10. BÖLÜM

274 48 6
                                    


İyi Okumalar.


Alarmın o iğrenç sesiyle yine uyandım. 5dk. Daha uyusam sıkıntı olmaz heralde. Tam gözümü kapatıp rahat konumu bulmuştum yatağın ucundan sarkıyordum bence gâyet rahattı ki odanın kapısı aniden açıldı ve korkarak yere yapıştım. Kolumu, kolonun kenarına çarpmıştım.
Lanet olsun çok acımıştı...

"Yavrum hadi kalkmamışsın hâla"

"Kalktım sayende abla"

Kolumu tutarak banyoya ilerledim. Yüzümü yıkıyıp, dişimi fırçalayıp, dolabımın karşısına geçtim. Siyah şortu çıkarınca kulağımda adeta Boranın sesi çınladı

"Bir daha böyle kısa giyme"

Hahahah onu mu dinliycem?
Tabi ki hayır.

Dolaptan uygun birşeyler çıkarıp giyindim (multi) saçımı da yandan salaş bir örük yapıp salona geçtim. Kahvaltı hazır dı ekmek dilimi alıp üstüne nutella sürüp, ablamı ve Alişimi öpüp evden çıktım. Kulaklığımı zaten evden çıkmadan hazırlardım ki yolda bana sıkıntı çıkarmasın. Kulaklığımı takıp müziğimi açtım ve telefonu arka cebime koydum. Ekmeğimi yiyerek Onurlarla buluştuğumuz yere ilerledim. Sokaga girdiğimde herkes oradaydı hep geç kalırım zaten. Gelir gelmez,

"Sonunda be güzelim"

"Hele şükür"

"Sonundaaa"

Gibi şeyler söylediler benim tek yaptığım nutellalı ekmegimden bir ısırık daha almak oldu. Baran,

"Hadi ne duruyoz hâla?"

Diyip ilerlemeye başladı bizde arkasından. Elimdeki ekmek sayesinde bir türlü kulaklığımı çantaya koyamıyordum. Yanımda ki Oğuzu dürtüp ekmeği ona uzattım

"Kanka bunu tutuver ya bende kulaklığı çantaya koyayım."

"Oluuur."

Diyip ekmeği aldı eline çantamı açıp kulaklığı içine koydum. Telefonu da içine atacakken bildirim olduğunu gördüm. Tuş kilidini açıp mesaja girdim. Bilinmeyen bir numaraydı

Gelen:

Eylem abla eğer babanın yazlığındaysan kaç kurtar kendini Murat Abi oraya geliyor.

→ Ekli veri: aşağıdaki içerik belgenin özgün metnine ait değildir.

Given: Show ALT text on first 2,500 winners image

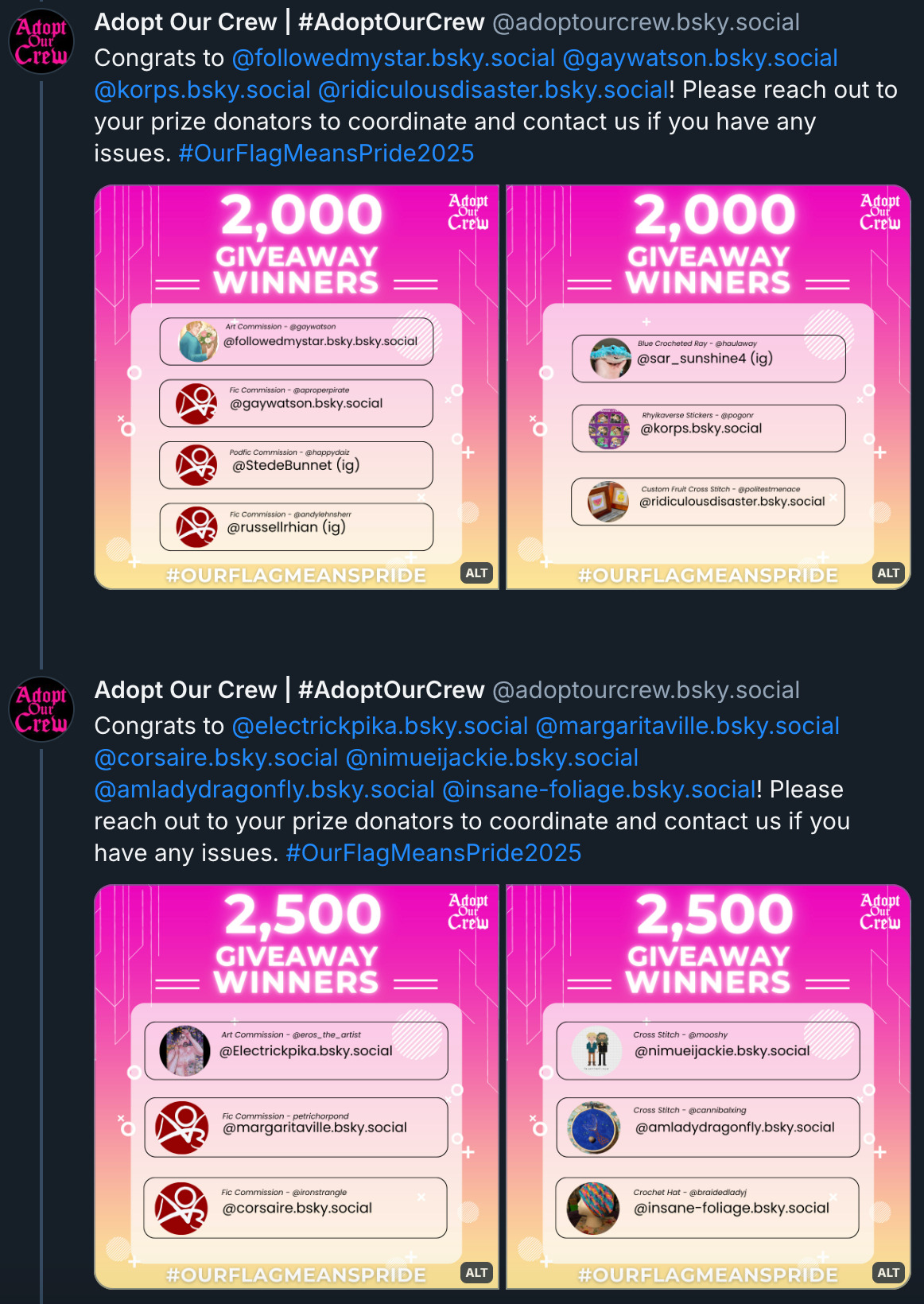Looking at the screenshot, I should pyautogui.click(x=476, y=1272).
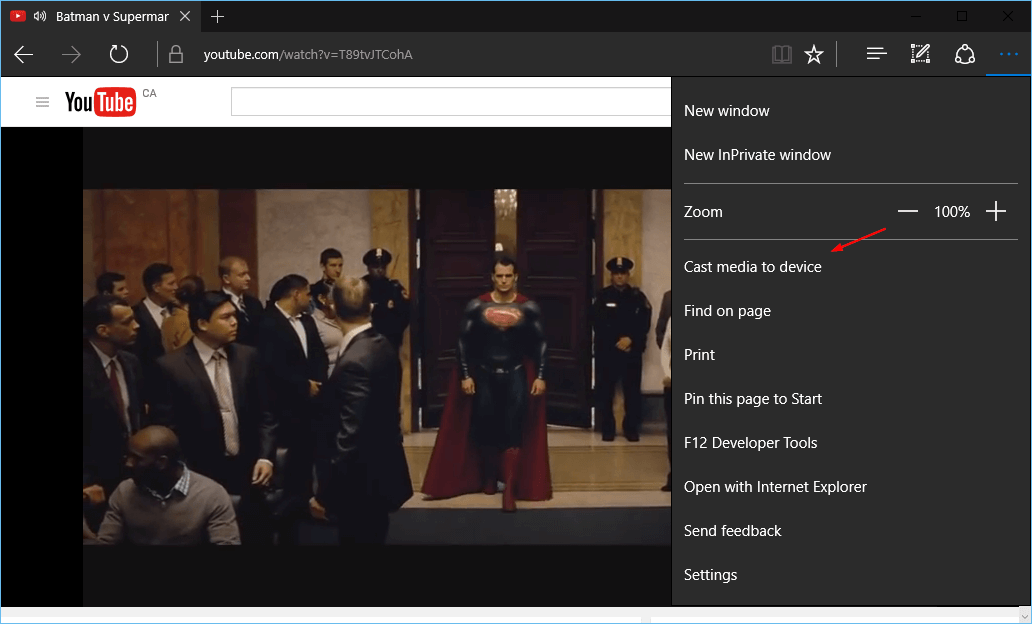
Task: Mute the tab's audio
Action: tap(39, 16)
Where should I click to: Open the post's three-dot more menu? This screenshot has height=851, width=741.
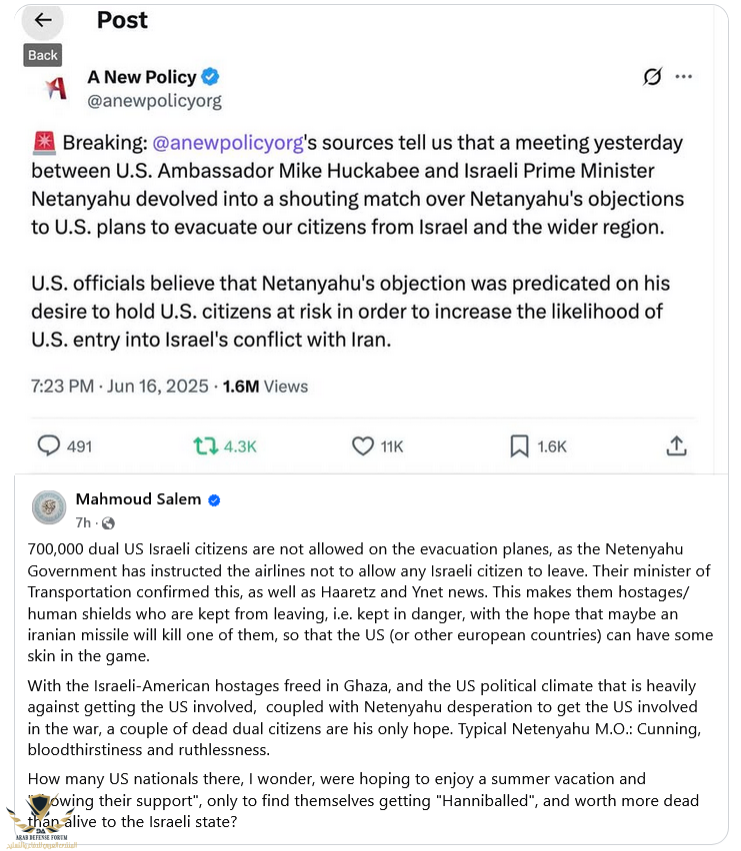(684, 77)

Demek düşmüş peşime ama bulamaz beni asla bulamaz. Oguz,

"Hoyordor konko?"

"Neden deve yutmuş gibi konuşuyon Oğuz?"

"Ne devesi be çikolatalı ekmek varken"

"Neee"

"Eline sağlık çok güzeldi."

Dudaklarımı ısırarak sinirle yüzüne bakıyorum. Bu ne biçim bişey ya

"Bi çikolatalı ekmek yedik allahtan gel ağzıma sıç!"

"Ağzına sıçiyim senin."

"Bende onu diyom gel sıç"

"Yat lan yat sıçacam"

Yüzüme masumca bakıp,

"Ben onu mecaz anlamda söyledim lan"

Sinirle soluyarak Oğuza bakıyordum o da masum olduğunu sandıģı bakışlarını bana yolluyodu Uygar gelip ben ve Oğuzun arasına girip, kollarımızdan tuttu,

"Ulan okulun önünde bas bas ne bağırıyosunuz?"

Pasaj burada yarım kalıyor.